Amyloids are abnormal proteins that aggregate into fibrils, causing dreadful human diseases. They are strongly implicated in Alzheimer’s disease, a leading cause of dementia in elderly people. Mad cow disease, a neurodegenerative disease, results from infection by prions, which are amyloids that can spread between cells and organisms.
Despite voluminous research on amyloids and prions, researchers still cannot explain how harmless, normal protein sequences go awry and assume the deadly amyloid shape.
“The initial amyloid ‘nucleation’ is extremely difficult to investigate in animal models,” says Yury Chernoff, a professor in the School of Biological Sciences. “To begin with, initial nucleation is extremely rare. We have no idea where the initial amyloid ‘nucleus’ comes from and what promotes its formation. And then accumulation of an amyloid to detectable levels takes a very long time.”
For these reasons, Chernoff’s Georgia Tech team and collaborators in Germany and Russia (St. Petersburg State University, where Chernoff also directs a research group) turned to yeast as a model to study the human amyloids. They published their findings in the Journal of Biological Chemistry in early January 2018.
According to Chernoff, yeast also form prions, and the initial nucleation of a yeast prion is also rare. “However,” he says, “it is easier to detect prion nucleation in yeast that in humans, because it is possible to analyze large numbers of yeast cells, and because yeast prions cause easily detectable traits.”

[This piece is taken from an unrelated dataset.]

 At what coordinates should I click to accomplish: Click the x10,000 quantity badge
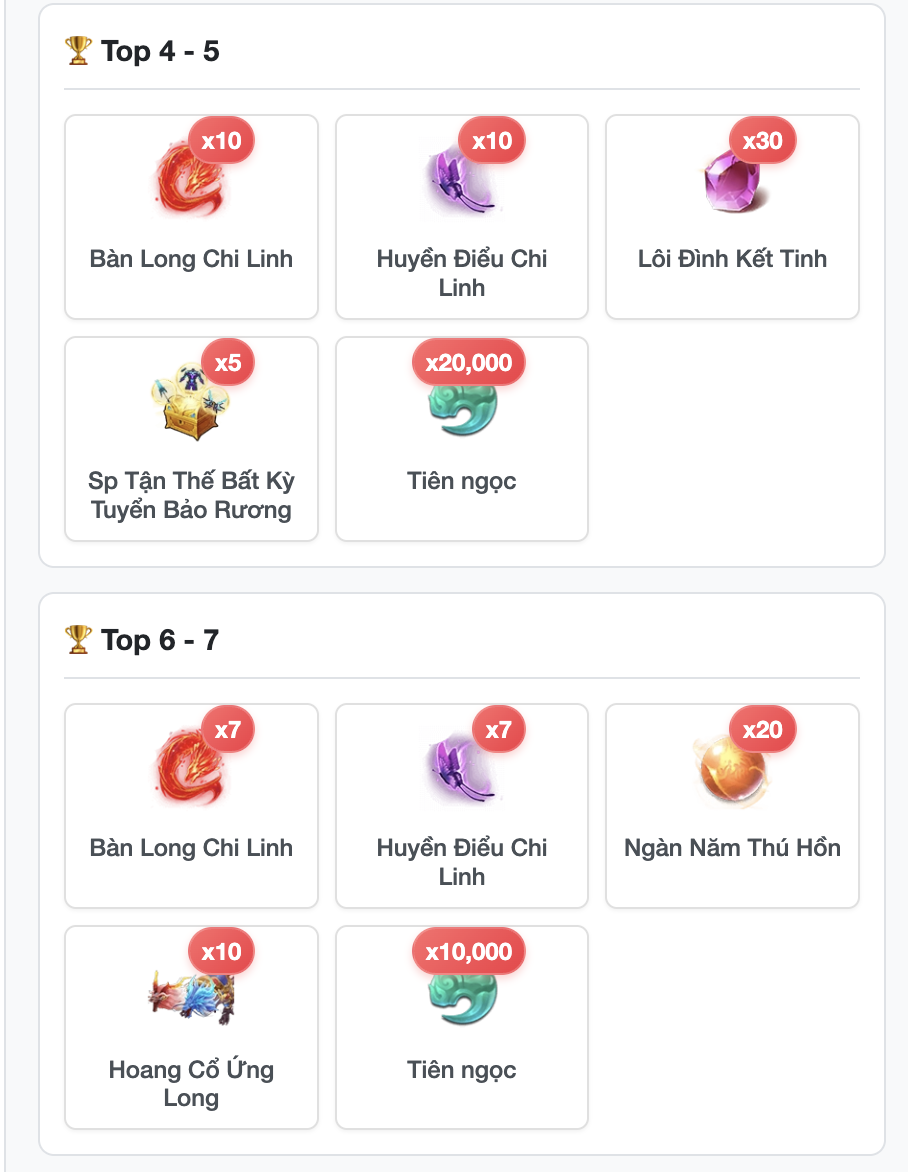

The researchers fused mammalian amyloid-forming proteins to the yeast prion-forming protein. They found that the resulting chimeric proteins nucleate an amyloid state in yeast much more frequently than yeast prion-forming protein does on its own. “Because the resulting amyloid nucleus further converts a normal yeast protein,” Chernoff says, “amyloid formation could be detected by the appearance of an easily observable trait, such as growth on specific medium.”
The researchers successfully applied the method to several proteins, including amyloid beta (associated with human Alzheimer’s disease), PrP (associated with mad cow disease), alpha synuclein (associated with Parkinson’s disease), and amylin (associated with type II diabetes).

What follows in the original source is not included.